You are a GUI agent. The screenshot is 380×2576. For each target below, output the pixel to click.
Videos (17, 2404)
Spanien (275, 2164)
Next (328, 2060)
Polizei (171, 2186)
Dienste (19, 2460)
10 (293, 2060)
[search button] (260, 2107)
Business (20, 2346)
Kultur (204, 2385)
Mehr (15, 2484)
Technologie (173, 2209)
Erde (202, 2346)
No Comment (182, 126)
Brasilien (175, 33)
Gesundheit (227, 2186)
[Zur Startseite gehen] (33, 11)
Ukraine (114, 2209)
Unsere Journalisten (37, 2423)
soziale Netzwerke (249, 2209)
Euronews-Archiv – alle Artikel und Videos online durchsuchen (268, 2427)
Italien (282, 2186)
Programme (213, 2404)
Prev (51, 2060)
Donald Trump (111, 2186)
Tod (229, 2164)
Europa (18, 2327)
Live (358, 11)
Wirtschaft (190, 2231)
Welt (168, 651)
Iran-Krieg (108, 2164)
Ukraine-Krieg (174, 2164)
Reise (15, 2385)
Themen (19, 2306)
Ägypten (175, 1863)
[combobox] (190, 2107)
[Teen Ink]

---

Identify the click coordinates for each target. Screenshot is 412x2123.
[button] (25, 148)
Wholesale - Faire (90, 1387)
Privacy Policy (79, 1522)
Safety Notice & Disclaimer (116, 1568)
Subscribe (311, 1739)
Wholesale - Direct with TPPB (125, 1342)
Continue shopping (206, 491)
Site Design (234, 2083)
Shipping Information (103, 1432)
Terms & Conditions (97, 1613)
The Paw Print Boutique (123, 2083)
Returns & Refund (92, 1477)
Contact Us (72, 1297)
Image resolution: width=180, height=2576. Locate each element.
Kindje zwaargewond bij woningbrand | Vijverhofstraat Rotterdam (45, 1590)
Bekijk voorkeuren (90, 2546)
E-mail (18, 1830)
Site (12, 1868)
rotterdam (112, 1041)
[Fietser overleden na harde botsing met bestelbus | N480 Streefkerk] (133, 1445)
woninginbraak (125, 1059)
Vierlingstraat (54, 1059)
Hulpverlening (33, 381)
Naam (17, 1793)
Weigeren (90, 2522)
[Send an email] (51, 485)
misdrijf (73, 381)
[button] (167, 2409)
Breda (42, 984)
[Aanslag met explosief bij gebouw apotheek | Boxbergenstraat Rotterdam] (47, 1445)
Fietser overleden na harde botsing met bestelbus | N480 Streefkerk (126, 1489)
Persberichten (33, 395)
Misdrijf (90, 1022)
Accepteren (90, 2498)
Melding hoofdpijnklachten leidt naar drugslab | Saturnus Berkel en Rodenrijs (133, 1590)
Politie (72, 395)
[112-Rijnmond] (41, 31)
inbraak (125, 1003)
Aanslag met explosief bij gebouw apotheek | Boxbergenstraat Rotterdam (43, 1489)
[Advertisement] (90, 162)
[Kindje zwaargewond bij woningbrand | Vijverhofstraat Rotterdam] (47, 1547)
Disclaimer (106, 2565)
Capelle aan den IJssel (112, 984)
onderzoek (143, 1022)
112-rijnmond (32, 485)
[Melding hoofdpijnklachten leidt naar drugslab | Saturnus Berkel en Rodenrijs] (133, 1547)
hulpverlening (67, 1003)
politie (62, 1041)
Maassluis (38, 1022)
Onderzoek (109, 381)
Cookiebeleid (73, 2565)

* * *

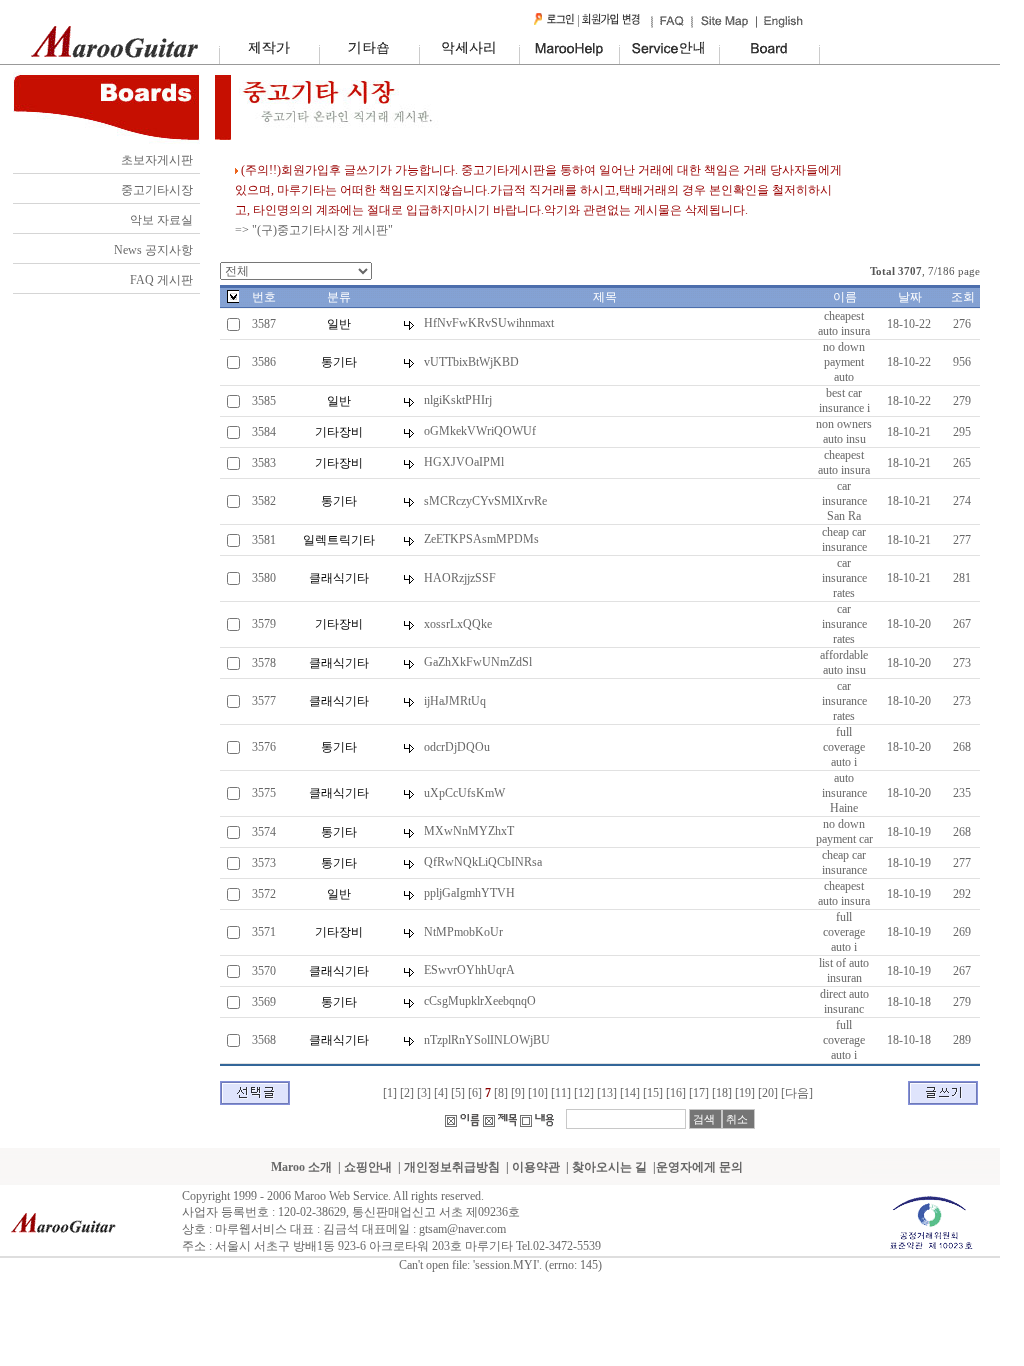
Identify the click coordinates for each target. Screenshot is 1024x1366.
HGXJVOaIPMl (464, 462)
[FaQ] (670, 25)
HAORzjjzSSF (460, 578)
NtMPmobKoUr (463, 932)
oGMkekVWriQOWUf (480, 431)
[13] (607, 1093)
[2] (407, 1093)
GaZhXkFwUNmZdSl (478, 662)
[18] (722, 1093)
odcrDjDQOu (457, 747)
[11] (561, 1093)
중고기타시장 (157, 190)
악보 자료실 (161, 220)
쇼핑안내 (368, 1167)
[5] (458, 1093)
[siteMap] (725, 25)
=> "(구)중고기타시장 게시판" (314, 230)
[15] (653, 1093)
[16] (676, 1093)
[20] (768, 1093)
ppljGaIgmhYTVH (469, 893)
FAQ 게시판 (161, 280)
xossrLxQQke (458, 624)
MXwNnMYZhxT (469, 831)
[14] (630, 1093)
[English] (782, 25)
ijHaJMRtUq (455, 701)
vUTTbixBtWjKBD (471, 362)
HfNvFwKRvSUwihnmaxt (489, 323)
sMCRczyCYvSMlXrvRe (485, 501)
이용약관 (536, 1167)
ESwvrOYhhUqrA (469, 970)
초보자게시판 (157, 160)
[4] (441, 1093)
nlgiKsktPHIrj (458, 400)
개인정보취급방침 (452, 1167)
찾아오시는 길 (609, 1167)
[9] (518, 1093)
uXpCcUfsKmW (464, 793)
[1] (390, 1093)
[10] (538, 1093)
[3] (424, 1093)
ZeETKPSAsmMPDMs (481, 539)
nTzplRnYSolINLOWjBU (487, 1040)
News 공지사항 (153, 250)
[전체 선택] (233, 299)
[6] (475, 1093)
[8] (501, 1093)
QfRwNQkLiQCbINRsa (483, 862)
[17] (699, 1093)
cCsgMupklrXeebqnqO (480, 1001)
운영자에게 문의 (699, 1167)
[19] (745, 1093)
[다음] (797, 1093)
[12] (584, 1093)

Work required:
Above are the records; copy exactly the lines from the line with "Continue shopping (206, 491)" through the line with "inbraak (125, 1003)", both included.

Solution:
Continue shopping (206, 491)
Site Design (234, 2083)
Shipping Information (103, 1432)
Terms & Conditions (97, 1613)
The Paw Print Boutique (123, 2083)
Returns & Refund (92, 1477)
Contact Us (72, 1297)
Image resolution: width=180, height=2576. Locate each element.
Kindje zwaargewond bij woningbrand | Vijverhofstraat Rotterdam (45, 1590)
Bekijk voorkeuren (90, 2546)
E-mail (18, 1830)
Site (12, 1868)
rotterdam (112, 1041)
[Fietser overleden na harde botsing met bestelbus | N480 Streefkerk] (133, 1445)
woninginbraak (125, 1059)
Vierlingstraat (54, 1059)
Hulpverlening (33, 381)
Naam (17, 1793)
Weigeren (90, 2522)
[Send an email] (51, 485)
misdrijf (73, 381)
[button] (167, 2409)
Breda (42, 984)
[Aanslag met explosief bij gebouw apotheek | Boxbergenstraat Rotterdam] (47, 1445)
Fietser overleden na harde botsing met bestelbus | N480 Streefkerk (126, 1489)
Persberichten (33, 395)
Misdrijf (90, 1022)
Accepteren (90, 2498)
Melding hoofdpijnklachten leidt naar drugslab | Saturnus Berkel en Rodenrijs (133, 1590)
Politie (72, 395)
[112-Rijnmond] (41, 31)
inbraak (125, 1003)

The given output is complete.